INPUT RECORDS section start

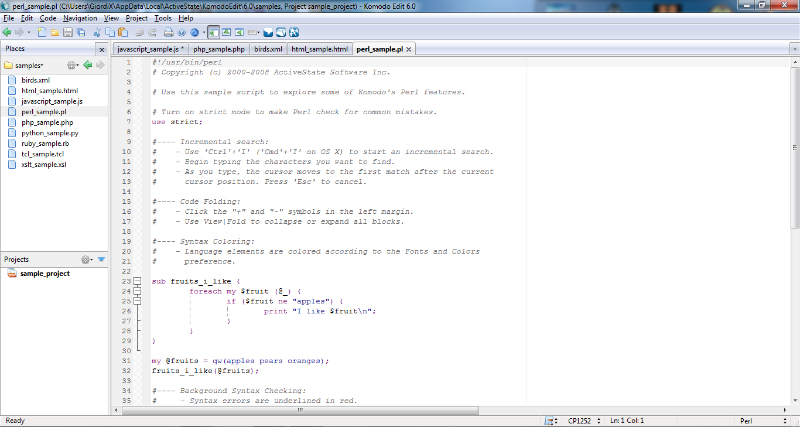Image resolution: width=800 pixels, height=427 pixels.
Task: Open the Projects gear dropdown menu
Action: click(x=87, y=259)
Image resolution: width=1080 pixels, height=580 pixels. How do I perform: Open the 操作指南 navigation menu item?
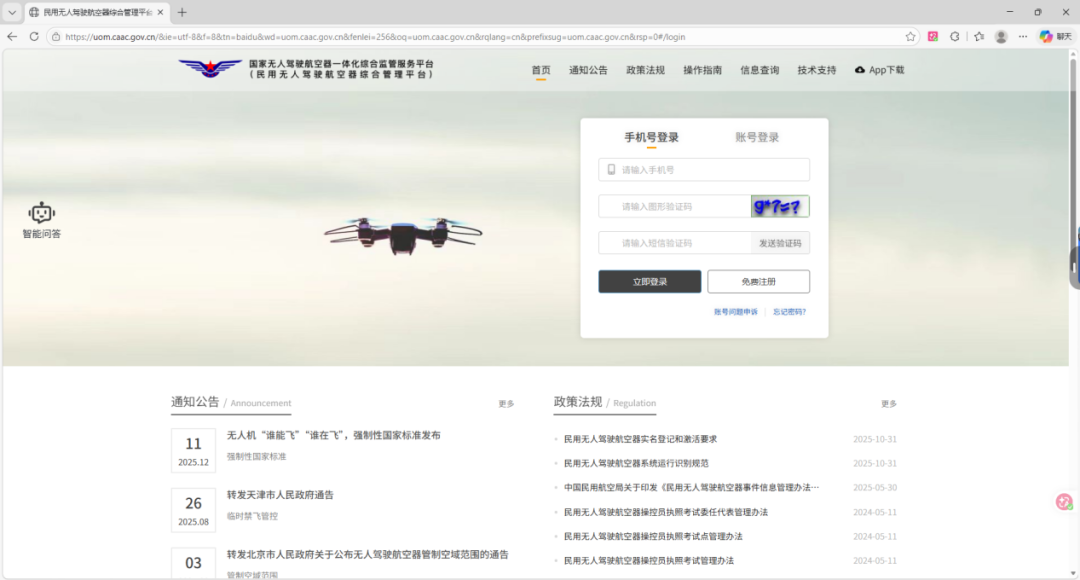(702, 70)
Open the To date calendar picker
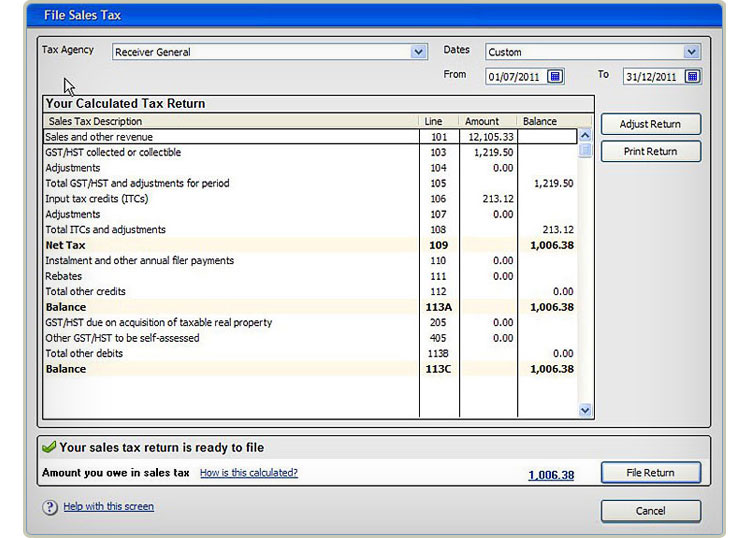750x538 pixels. [692, 76]
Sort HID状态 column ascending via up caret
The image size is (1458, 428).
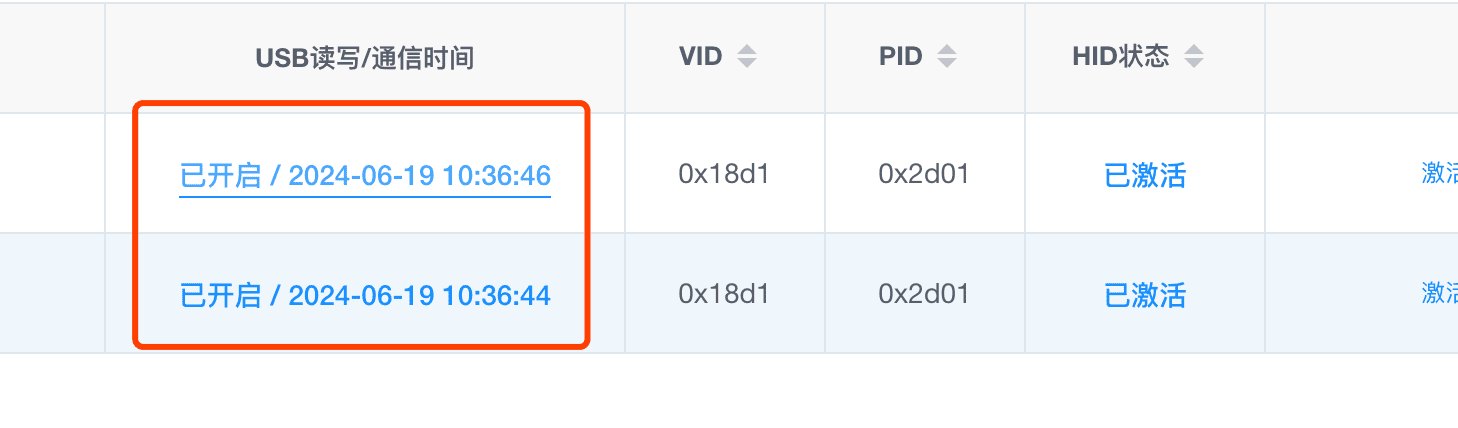pos(1192,50)

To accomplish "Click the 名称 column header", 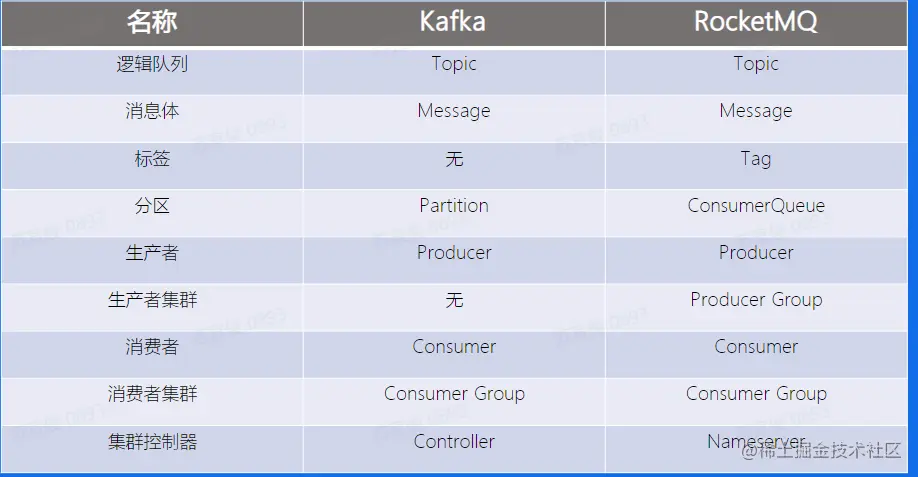I will pos(152,22).
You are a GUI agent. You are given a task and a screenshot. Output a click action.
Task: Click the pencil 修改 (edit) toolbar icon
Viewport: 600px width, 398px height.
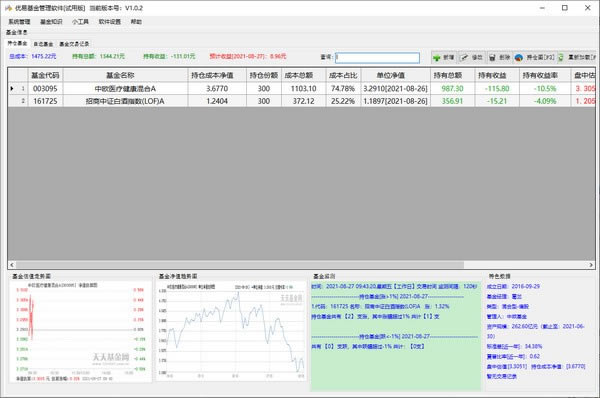[x=464, y=58]
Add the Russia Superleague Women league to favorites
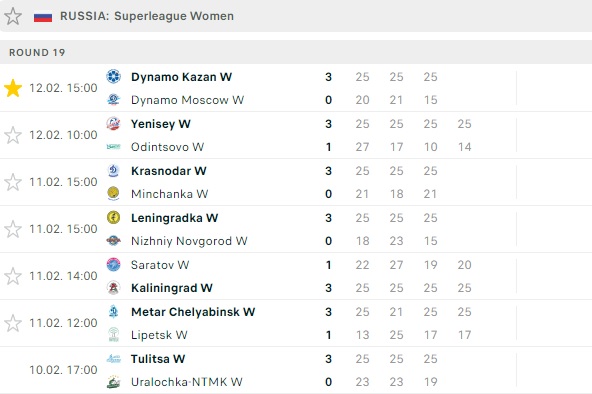592x394 pixels. click(x=13, y=16)
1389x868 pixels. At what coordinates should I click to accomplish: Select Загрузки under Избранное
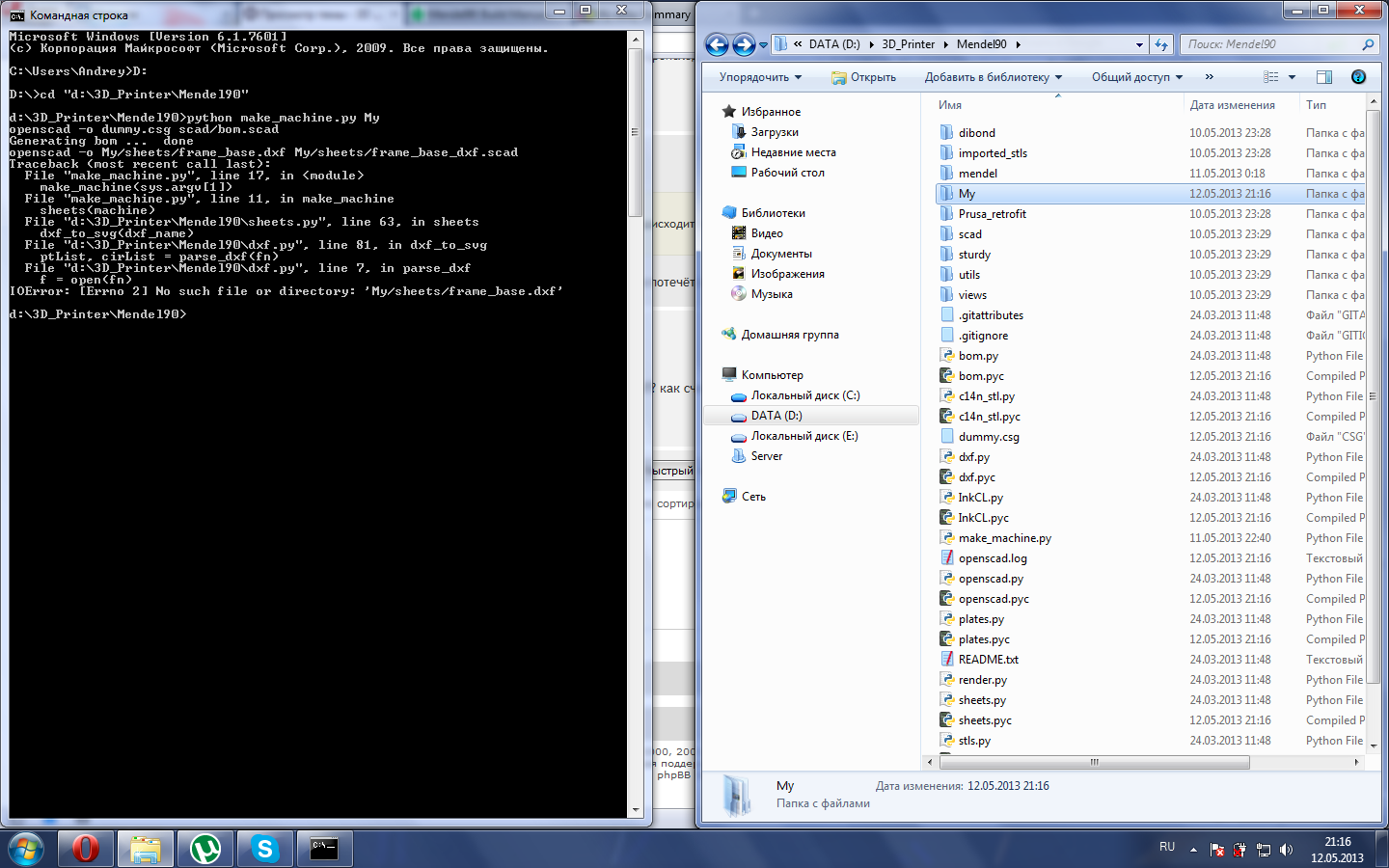775,132
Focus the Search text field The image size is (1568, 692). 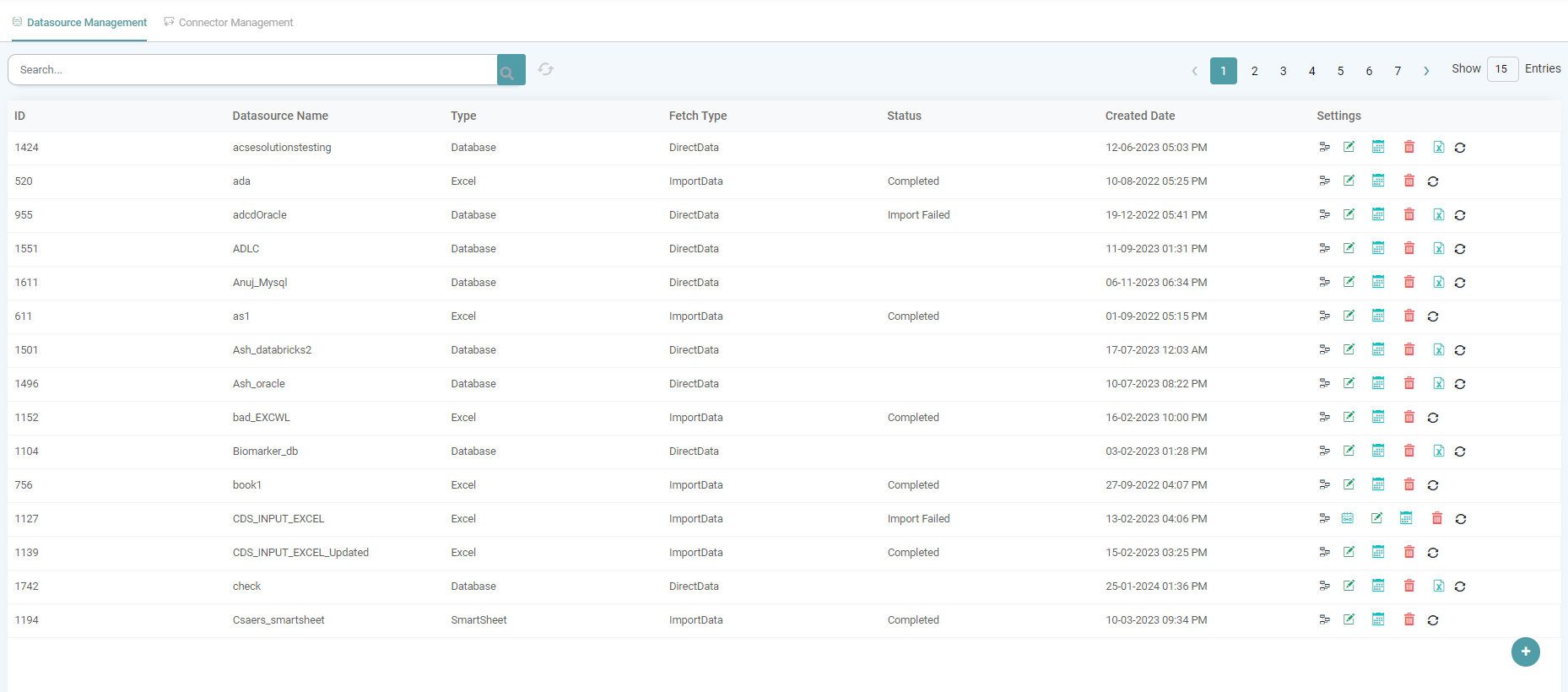click(253, 70)
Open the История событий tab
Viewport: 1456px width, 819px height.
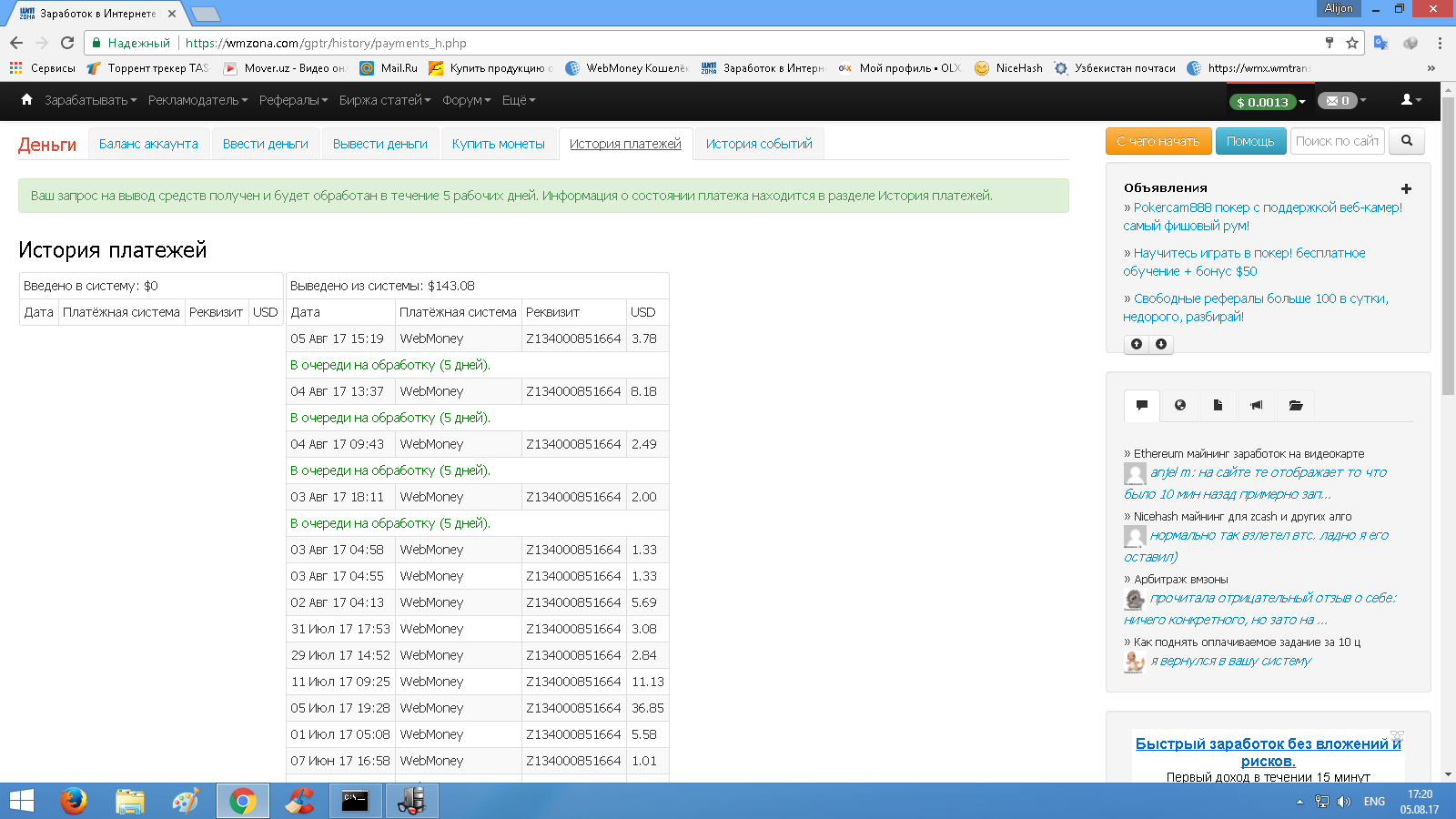[x=759, y=144]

INPUT RECORDS section end

_THE TASK_
Starting with the line that contains "Open the История событий tab", print every remaining line of the records above, exactly as it stands. Do not print the pictures.

_ANSWER TO THIS TASK_
Open the История событий tab
Viewport: 1456px width, 819px height.
[x=759, y=144]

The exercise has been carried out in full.